Um der Ideologie der heilen Familie und dem dadurch entstehenden Leid ein für alle Mal die Grundlage entziehen zu können, müsste es eine tatsächlich Alternative geben. Diese kann nur in der Vergesellschaftung von Hausarbeit, Kindererziehung, Erholung und anderen Tätigkeiten, die heute der Familie zugeschrieben werden, liegen (wie auch immer diese Vergesellschaftung dann auch konkret aussieht). Dies ist aber im real existierenden Kapitalismus nicht möglich und somit nur durch eine Vergesellschaftung der Produktion überhaupt zu überreichen, die notwendigerweise eine Beseitigung der kapitalistischen Herrschaftsordnung voraussetzt.
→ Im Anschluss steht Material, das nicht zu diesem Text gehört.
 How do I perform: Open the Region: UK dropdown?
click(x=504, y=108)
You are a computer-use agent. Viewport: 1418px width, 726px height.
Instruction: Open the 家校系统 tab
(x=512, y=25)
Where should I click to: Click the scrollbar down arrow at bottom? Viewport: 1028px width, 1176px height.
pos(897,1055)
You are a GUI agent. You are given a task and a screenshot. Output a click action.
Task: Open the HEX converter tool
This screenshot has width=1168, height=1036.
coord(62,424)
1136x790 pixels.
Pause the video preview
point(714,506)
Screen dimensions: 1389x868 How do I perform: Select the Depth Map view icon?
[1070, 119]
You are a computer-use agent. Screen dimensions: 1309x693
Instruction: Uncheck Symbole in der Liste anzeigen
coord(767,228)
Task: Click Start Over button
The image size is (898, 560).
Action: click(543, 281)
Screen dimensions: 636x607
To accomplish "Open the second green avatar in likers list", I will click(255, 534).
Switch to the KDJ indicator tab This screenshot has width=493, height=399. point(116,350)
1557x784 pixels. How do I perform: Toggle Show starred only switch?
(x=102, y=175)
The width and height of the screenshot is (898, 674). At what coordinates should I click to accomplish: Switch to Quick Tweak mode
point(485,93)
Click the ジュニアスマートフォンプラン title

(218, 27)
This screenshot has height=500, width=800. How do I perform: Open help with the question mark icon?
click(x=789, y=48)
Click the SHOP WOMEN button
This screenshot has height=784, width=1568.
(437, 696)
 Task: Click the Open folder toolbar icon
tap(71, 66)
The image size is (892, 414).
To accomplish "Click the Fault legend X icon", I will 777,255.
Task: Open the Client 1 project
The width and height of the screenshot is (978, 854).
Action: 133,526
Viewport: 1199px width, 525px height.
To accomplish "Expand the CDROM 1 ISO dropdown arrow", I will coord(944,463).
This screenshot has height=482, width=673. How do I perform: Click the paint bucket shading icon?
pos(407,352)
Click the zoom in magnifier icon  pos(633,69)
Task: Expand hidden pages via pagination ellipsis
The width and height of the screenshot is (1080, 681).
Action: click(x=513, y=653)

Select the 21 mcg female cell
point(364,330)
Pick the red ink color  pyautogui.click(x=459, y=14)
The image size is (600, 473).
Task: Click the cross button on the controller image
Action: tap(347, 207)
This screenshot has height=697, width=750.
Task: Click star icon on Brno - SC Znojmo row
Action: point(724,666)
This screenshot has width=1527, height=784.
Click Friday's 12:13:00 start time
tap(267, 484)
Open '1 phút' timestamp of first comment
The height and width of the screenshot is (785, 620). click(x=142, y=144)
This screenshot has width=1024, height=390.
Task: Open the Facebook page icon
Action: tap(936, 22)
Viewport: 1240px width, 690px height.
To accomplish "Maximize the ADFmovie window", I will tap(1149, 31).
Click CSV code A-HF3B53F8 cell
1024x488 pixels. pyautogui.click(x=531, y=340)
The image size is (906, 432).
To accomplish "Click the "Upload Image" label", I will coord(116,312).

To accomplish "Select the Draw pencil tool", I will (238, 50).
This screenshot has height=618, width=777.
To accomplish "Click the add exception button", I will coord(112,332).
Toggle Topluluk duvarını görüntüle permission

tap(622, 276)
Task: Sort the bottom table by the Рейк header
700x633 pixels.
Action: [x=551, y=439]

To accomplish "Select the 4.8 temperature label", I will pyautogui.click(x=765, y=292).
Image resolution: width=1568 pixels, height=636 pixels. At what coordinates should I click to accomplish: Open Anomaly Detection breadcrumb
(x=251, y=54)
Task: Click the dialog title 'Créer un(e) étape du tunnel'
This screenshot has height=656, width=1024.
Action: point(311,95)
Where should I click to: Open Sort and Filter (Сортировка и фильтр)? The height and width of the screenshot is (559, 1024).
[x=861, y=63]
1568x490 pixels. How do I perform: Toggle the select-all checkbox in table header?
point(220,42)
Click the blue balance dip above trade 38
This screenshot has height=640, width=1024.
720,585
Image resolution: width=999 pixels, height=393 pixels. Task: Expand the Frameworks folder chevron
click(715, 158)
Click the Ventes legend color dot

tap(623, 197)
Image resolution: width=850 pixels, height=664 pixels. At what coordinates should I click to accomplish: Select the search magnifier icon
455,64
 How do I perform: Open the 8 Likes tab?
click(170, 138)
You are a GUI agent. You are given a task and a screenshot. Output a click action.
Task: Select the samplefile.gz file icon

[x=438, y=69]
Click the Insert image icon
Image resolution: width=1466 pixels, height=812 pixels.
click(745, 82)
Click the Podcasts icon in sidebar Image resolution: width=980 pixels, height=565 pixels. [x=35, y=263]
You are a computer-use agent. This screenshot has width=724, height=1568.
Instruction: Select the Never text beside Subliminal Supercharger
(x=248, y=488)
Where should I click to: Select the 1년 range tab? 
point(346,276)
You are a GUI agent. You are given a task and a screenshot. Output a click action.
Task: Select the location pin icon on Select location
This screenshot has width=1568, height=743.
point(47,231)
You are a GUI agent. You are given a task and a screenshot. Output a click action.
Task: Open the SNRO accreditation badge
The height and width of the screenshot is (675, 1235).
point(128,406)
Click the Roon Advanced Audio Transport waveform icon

Vergesellschaftung der Kindererziehung heißt dabei nicht, dass grimmige Politkommissare den Müttern ihre Babys wegnehmen, ihnen blaue Jacken anziehen und sie in Indoktrinierungsanstalten stecken, genauso wie Vergesellschaftung der Produktion nicht heißt, dass ein Zentralkomitee nur blaue Hosen und rote Pullover produzieren lässt. Vergesellschaftung heißt, dass nicht ManagerInnen über ihre ArbeiterInnen, PolitikerInnen über ihre Bevölkerungen oder Familienoberhäupter über ihre Familien bestimmen können, sondern dass alle Menschen gleichberechtigt und demokratisch ihr Schicksal selbst in die Hand nehmen – im Rahmen einer demokratisch geplanten Wirtschaft. Eine solche Gesellschaft fällt jedoch nicht vom Himmel, für die müssen wir kämpfen und uns organisieren.
Die Überwindung des Kapitalismus würde Verbrechen wie Vergewaltigung oder Misshandlung von Kindern nicht von einem Tag auf den anderen aus der Welt räumen. Aber sie würde den Grundstein dafür legen, dass die sozialen Grundlagen solcher Verbrechen nicht mehr permanent reproduziert werden.